[Work instructions] Copy every line of the listing below, putting "Dismiss" in place of each "Close" and changing nothing else. Leave the pictures out.

[Task material]
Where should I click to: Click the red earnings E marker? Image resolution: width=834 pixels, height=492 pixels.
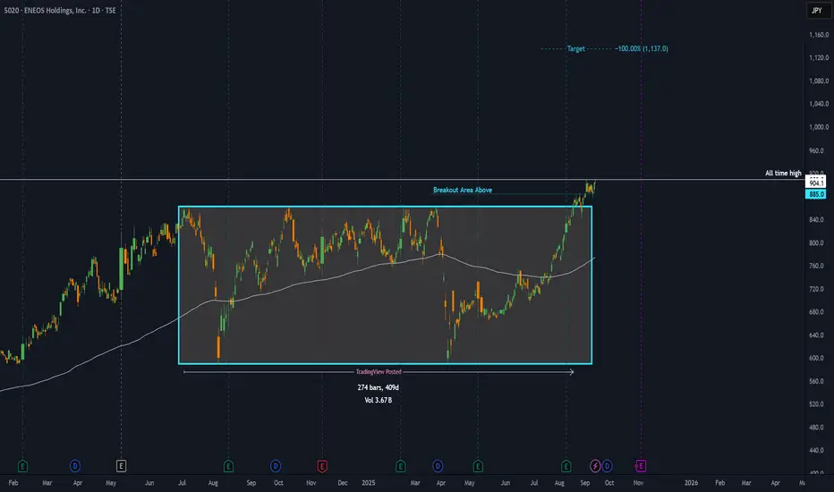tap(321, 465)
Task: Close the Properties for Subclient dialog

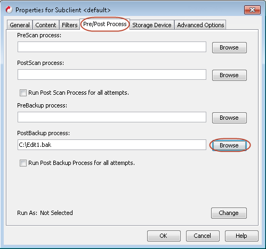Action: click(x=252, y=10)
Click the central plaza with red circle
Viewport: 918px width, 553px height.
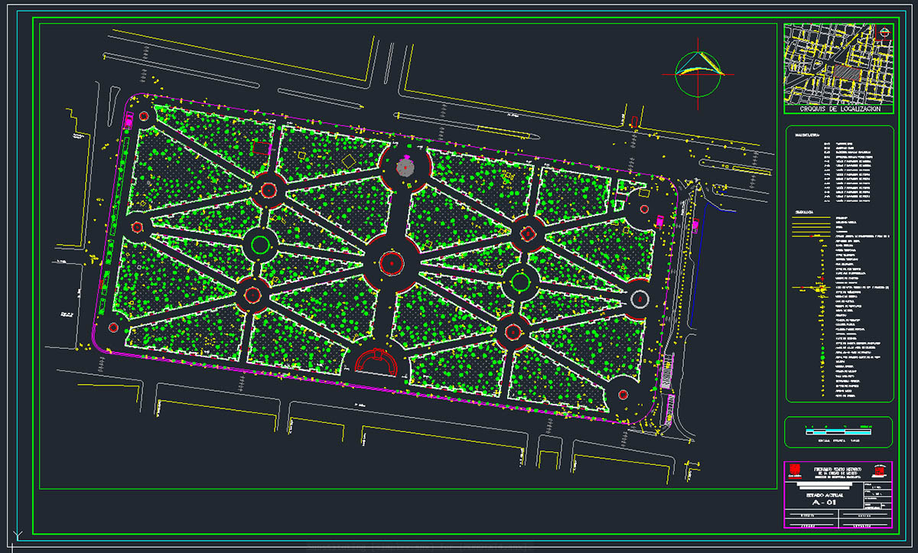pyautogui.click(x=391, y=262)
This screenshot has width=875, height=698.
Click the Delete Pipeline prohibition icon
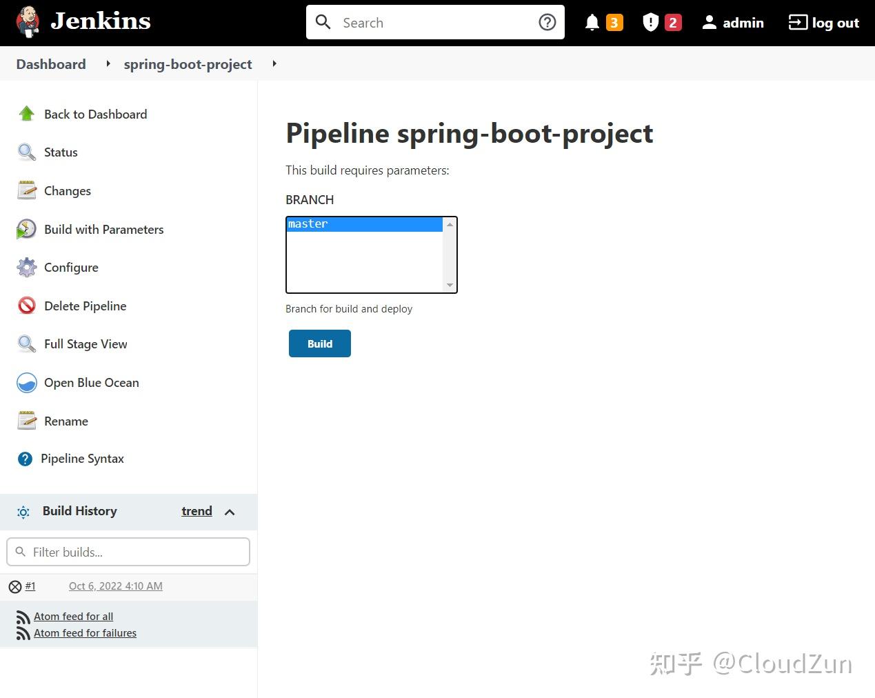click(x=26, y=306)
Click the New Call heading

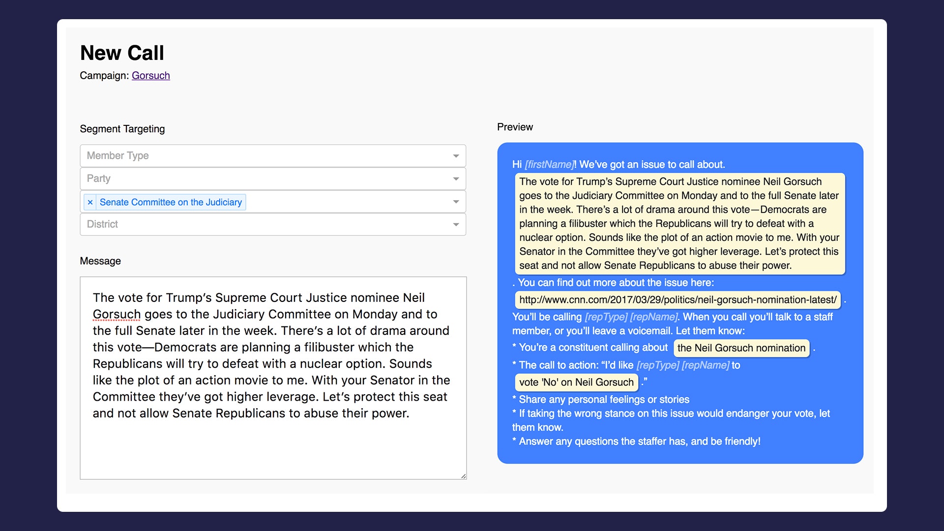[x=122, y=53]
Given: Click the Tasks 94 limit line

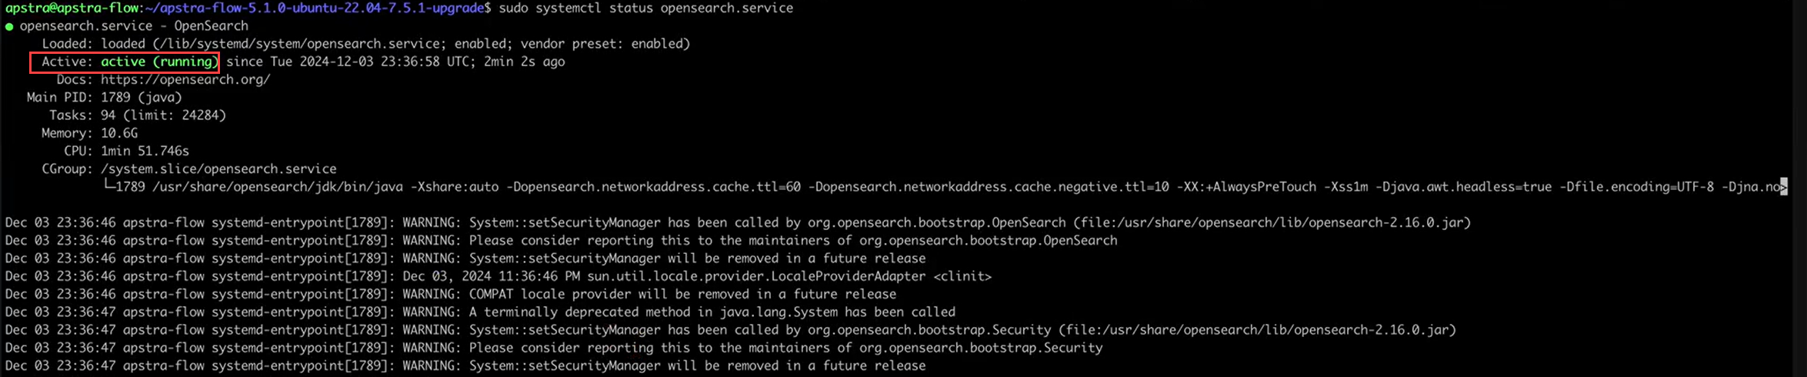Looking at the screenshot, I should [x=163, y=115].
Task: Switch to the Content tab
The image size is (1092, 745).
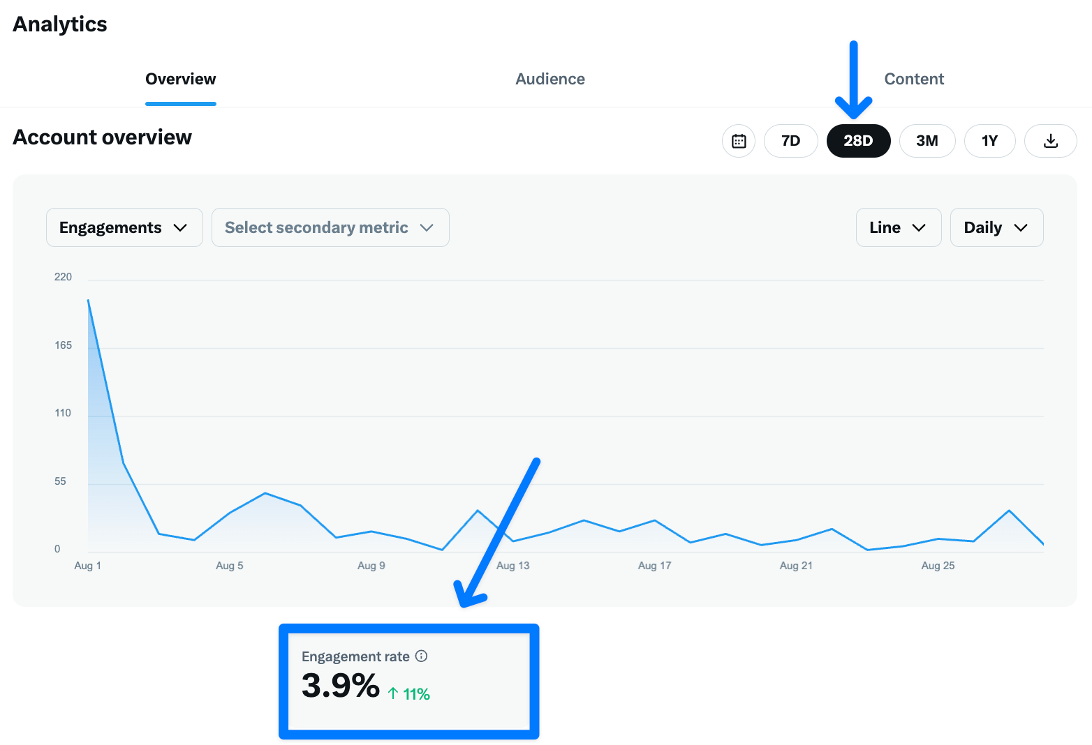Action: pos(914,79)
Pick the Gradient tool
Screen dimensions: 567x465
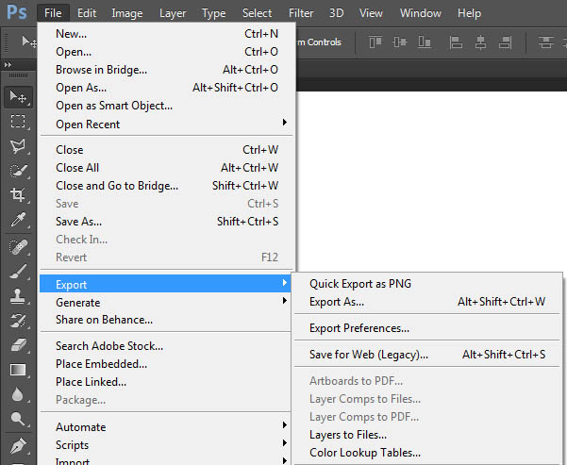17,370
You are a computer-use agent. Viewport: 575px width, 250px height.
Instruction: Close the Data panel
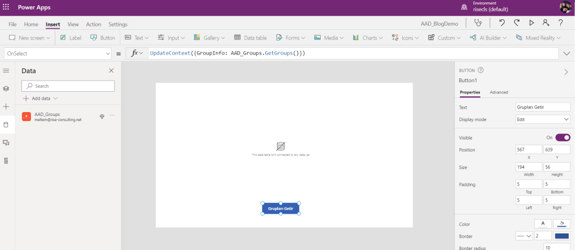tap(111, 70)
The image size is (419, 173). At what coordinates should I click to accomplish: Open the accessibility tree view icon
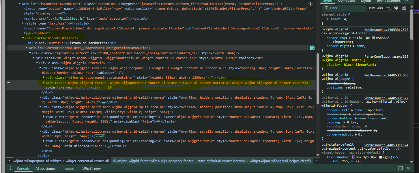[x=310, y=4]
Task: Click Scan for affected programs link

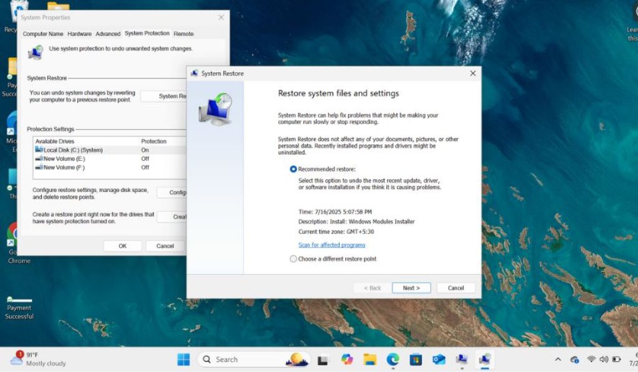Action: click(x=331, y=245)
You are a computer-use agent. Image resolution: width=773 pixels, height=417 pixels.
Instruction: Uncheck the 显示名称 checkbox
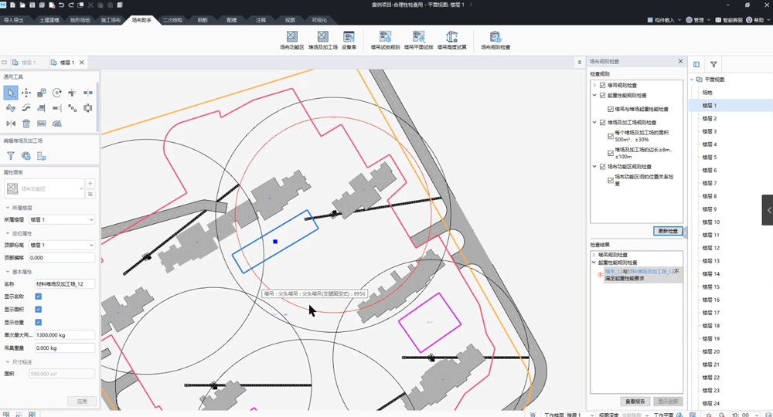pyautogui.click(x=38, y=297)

[The reply]
Where should I click to: Click the red earnings E marker? Image resolution: width=834 pixels, height=492 pixels.
tap(321, 465)
Task: Dismiss the Properties for Subclient dialog

Action: click(x=252, y=10)
Click the central plaza with red circle
Viewport: 918px width, 553px height.
pyautogui.click(x=391, y=262)
This screenshot has width=875, height=698.
Click the Delete Pipeline prohibition icon
click(x=26, y=306)
Click the New Call heading

[x=122, y=53]
Given: Click the Tasks 94 limit line

Looking at the screenshot, I should [x=163, y=115].
Task: Switch to the Content tab
The image size is (1092, 745).
Action: pos(914,79)
Pick the Gradient tool
Screen dimensions: 567x465
17,370
You are a computer-use agent. Viewport: 575px width, 250px height.
Instruction: Dismiss the Data panel
tap(111, 70)
The image size is (419, 173). At what coordinates should I click to accomplish: Open the accessibility tree view icon
[x=310, y=4]
Task: Click Scan for affected programs link

Action: click(x=331, y=245)
You are a computer-use agent. Image resolution: width=773 pixels, height=417 pixels.
Instruction: Uncheck the 显示名称 checkbox
pyautogui.click(x=38, y=297)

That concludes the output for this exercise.